* _Aim of the task_: Each line of the data has to be written out again exactly as shown.

BEGIN

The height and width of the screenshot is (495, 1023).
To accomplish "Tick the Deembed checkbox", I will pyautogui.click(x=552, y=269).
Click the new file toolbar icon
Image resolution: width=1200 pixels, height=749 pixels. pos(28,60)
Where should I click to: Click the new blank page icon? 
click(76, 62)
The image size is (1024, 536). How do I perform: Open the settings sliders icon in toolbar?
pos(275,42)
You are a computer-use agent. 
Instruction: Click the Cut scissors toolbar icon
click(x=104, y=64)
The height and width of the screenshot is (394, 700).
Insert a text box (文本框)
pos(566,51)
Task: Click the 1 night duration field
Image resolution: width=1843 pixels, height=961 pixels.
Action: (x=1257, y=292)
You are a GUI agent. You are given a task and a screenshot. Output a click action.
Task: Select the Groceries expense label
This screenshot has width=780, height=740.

END

* _Output of the exercise_:
The height and width of the screenshot is (495, 1023).
To accomplish "Tick the Deembed checkbox", I will pyautogui.click(x=552, y=269).
Click the new file toolbar icon
Image resolution: width=1200 pixels, height=749 pixels. pos(28,60)
Where should I click to: Click the new blank page icon? 
click(76, 62)
The image size is (1024, 536). How do I perform: Open the settings sliders icon in toolbar?
pos(275,42)
You are a computer-use agent. 
Instruction: Click the Cut scissors toolbar icon
click(x=104, y=64)
The height and width of the screenshot is (394, 700).
Insert a text box (文本框)
pos(566,51)
Task: Click the 1 night duration field
Image resolution: width=1843 pixels, height=961 pixels.
Action: (x=1257, y=292)
You are a GUI agent. You are given a task and a screenshot. Output a click action.
Task: Select the Groceries expense label
This screenshot has width=780, height=740.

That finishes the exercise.